Coder Social home page Coder Social logo

Comments (15)

dotdc avatar dotdc commented on May 18, 2024

Really interesting point!

On my setups, I try to have most of my pods in the 50-80% range, I then consider them to be correctly sized.
In my experience, you can start having reliability issues and weird behaviors above 80% resource usage.
I also consider pods running under 50% usage to be over-sized.

I decided to go for a "standard" color scheme for theses because I think It's what makes sense for most users.
We need to keep in mind that requests could also go above 100% if the limit is higher, so you could have something like red > yellow > green > red and I think it can be really confusing for users. We could also argue on the thresholds themselves, this depends on everyone use-cases and policies.

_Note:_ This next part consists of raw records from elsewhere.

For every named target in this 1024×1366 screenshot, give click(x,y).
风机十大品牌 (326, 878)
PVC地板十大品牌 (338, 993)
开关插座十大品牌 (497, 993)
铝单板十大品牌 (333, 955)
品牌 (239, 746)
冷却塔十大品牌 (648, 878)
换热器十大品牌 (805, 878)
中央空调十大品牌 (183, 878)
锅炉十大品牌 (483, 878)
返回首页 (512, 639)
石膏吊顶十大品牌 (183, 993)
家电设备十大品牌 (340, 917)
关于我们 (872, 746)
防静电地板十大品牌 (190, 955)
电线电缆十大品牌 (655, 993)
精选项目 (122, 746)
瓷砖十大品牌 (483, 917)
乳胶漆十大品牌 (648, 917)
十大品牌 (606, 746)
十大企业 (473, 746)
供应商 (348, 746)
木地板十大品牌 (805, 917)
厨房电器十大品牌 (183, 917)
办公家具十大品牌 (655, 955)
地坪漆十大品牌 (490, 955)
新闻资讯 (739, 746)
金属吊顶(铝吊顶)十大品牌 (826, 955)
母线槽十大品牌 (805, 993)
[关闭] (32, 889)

Other ideas would be to use a single color, or another color scheme (not green, yellow and red), but I think it's just a little bit weird...
Users like you that know what's best for their use-cases will just ignore the color anyway, so it's not a big deal in my opinion.

Keeping it this way is maybe safer for most users, what do you think?

If anyone wants to comment with thoughts or ideas, I think it's a good topic! 😊

from grafana-dashboards-kubernetes.

dotdc avatar dotdc commented on May 18, 2024

For the second part:

  • Yes It's a good idea to add the real usage in the table, will make a PR this week to add this
  • On Kubernetes the resources are set by containers not by pods, so I think it can only be "by container".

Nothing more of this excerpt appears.